# ID Leucomelas morph



## araceae (Jan 28, 2010)

I was told my Leuc. is either a Normal or a Green foot, any help?
She has a heart on her butt if that helps


----------



## Julio (Oct 8, 2007)

how old is hte frog in question? where did you obtain it from? 
It looks normal to me, but a little more info would help


----------



## araceae (Jan 28, 2010)

She is 8 months old now, I bought her from Aqua World Super Pet Center in Pittsburgh, PA. 
Would how much I paid for her help to figure things out too? Are different morphs different prices? 



Julio said:


> how old is hte frog in question? where did you obtain it from?
> It looks normal to me, but a little more info would help


----------



## Julio (Oct 8, 2007)

yeah, different morphs are different prices, but if you paid retail that can alter things, did you ask the store who the breeder was?


----------



## araceae (Jan 28, 2010)

She was $80 and bred in the store I think. They almost wouldnt sell me one because they wanted to wait for them to reproduce. They had film canisters in all the tanks too.


----------



## Julio (Oct 8, 2007)

well in that case i woudl say its a def normal, however green foots are not around as much and are a little more money then that.


----------



## araceae (Jan 28, 2010)

thanks


----------



## araceae (Jan 28, 2010)

What confuses me is why sometimes her feet look sooo green!? 

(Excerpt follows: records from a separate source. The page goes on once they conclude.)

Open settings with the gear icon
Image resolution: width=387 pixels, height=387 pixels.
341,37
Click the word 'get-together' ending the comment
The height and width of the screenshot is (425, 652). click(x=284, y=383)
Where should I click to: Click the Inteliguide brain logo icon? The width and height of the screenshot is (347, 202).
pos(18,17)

anyone have pics of a green and a normal to compare to mine?


----------



## Julio (Oct 8, 2007)

well, give her a little more time to grow up, sometimes the coloration on the frogs keeps going for a while. Also, green foots are pretty distinctive, that one does not look like one.


----------



## araceae (Jan 28, 2010)

I quickly created a crappy movie thingy, shows her a little more, I will wait a little longer to be sure what she is, but I want to show her off 

idk if this will work but..



http://www.facebook.com/video/video.php?v=109135009098442&saved


----------



## hexentanz (Sep 18, 2008)

Normal. And any normal I have seen (at least here) have a slight green tinge on the toes.


----------



## Roadrunner (Mar 6, 2004)

The green foot leucs I sell are $40ea. The banding doesn`t look broken up enough. There is always the chance it`s a hybrid.


----------



## porkchop48 (May 16, 2006)

araceae said:


> She was $80 and bred in the store I think. They almost wouldnt sell me one because they wanted to wait for them to reproduce. They had film canisters in all the tanks too.

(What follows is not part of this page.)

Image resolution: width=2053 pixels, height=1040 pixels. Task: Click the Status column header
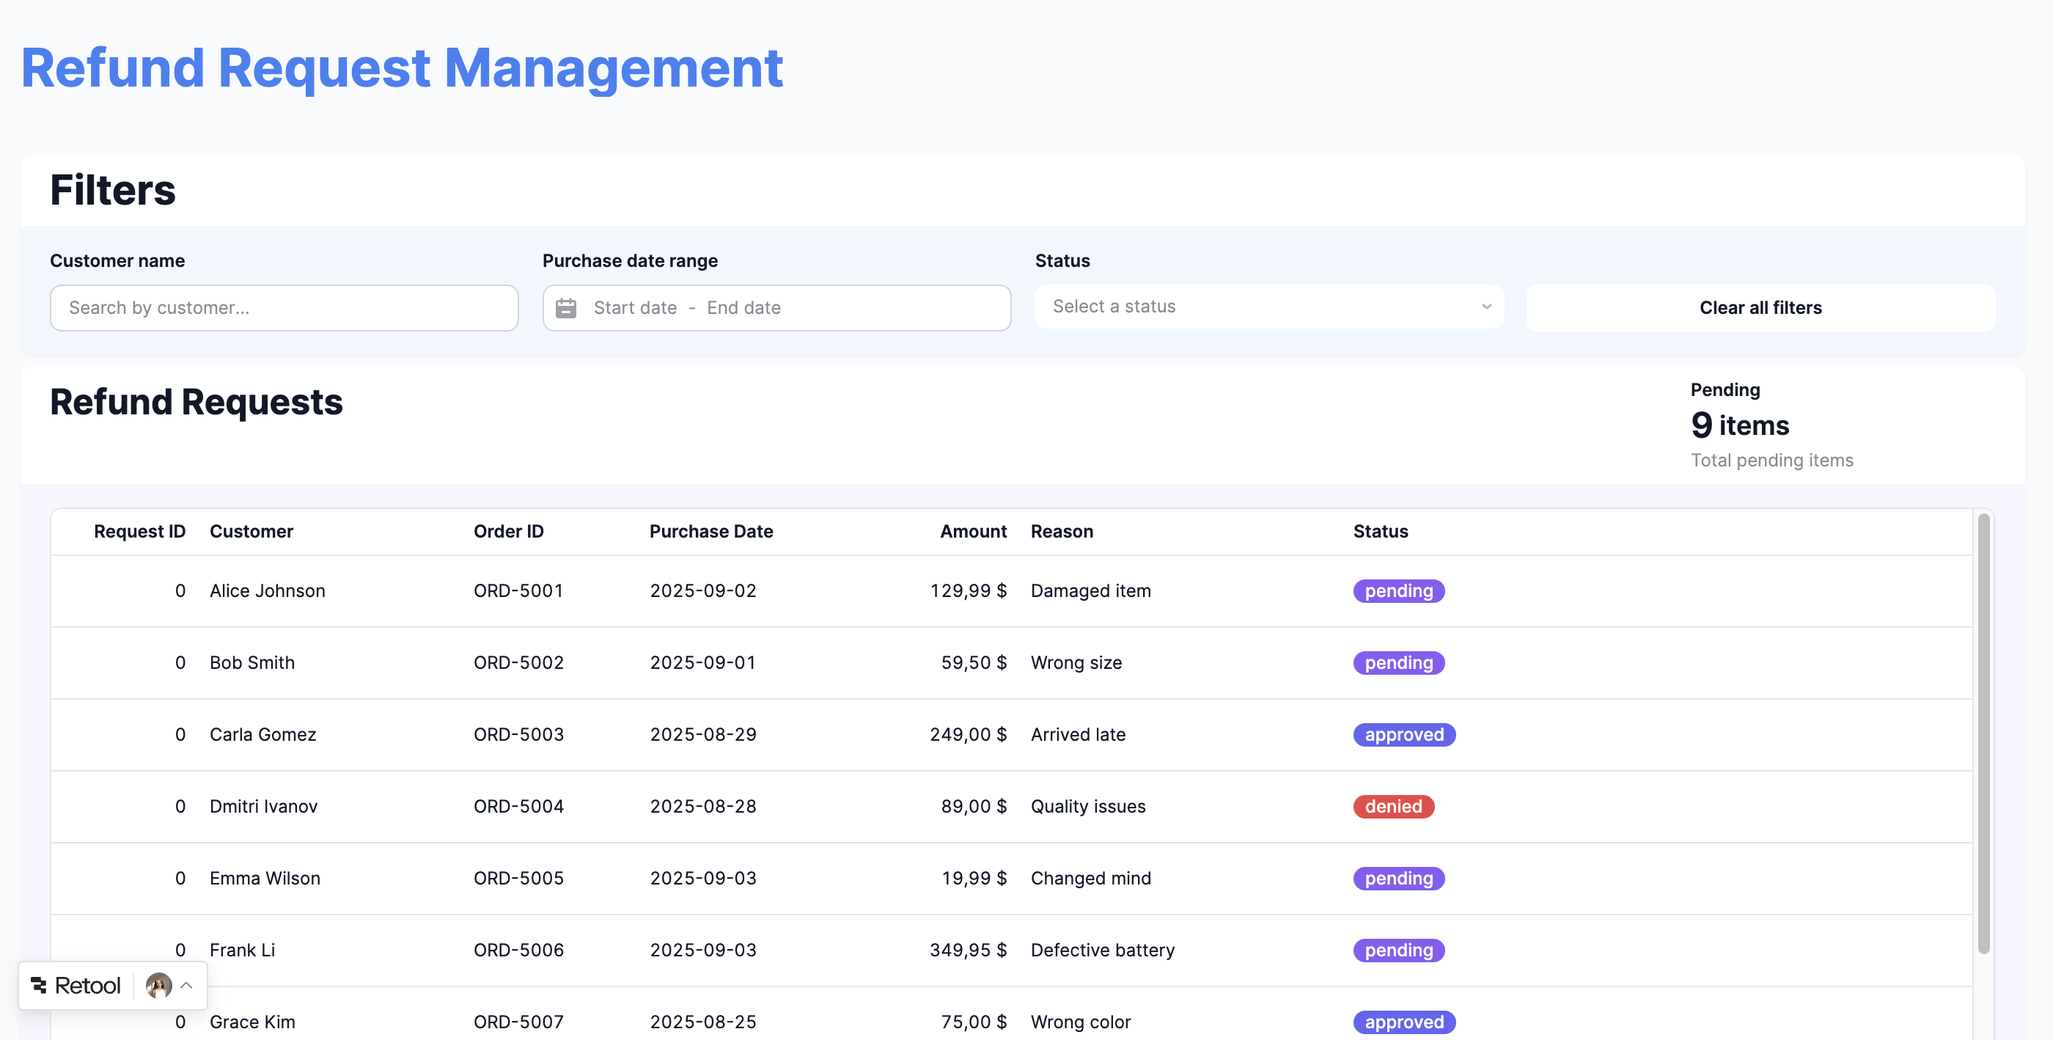(1380, 532)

I can almost guarantee they were not bred in that store. I can probably tell you who bred her as well 

Regular leuc. Not green footed.


----------



## puckplaya32 (Jan 6, 2008)

nominant leucs can throw offspring with greenish tinges as well


----------



## araceae (Jan 28, 2010)

puckplaya32 said:


> nominant leucs can throw offspring with greenish tinges as well


is nominant the same as normal?


----------



## puckplaya32 (Jan 6, 2008)

Sort of, nominant means like the base morph. Leucs are highly variable and will throw all sorts of variations including green foots and fine spots. Whether or not green foots are even a legitimate morph is questionable, some have argued they are the result of line breeding. There are some other threads on DB that have looked a little deeper into the topic, but i dont believe anyone came to a definitive answer.


----------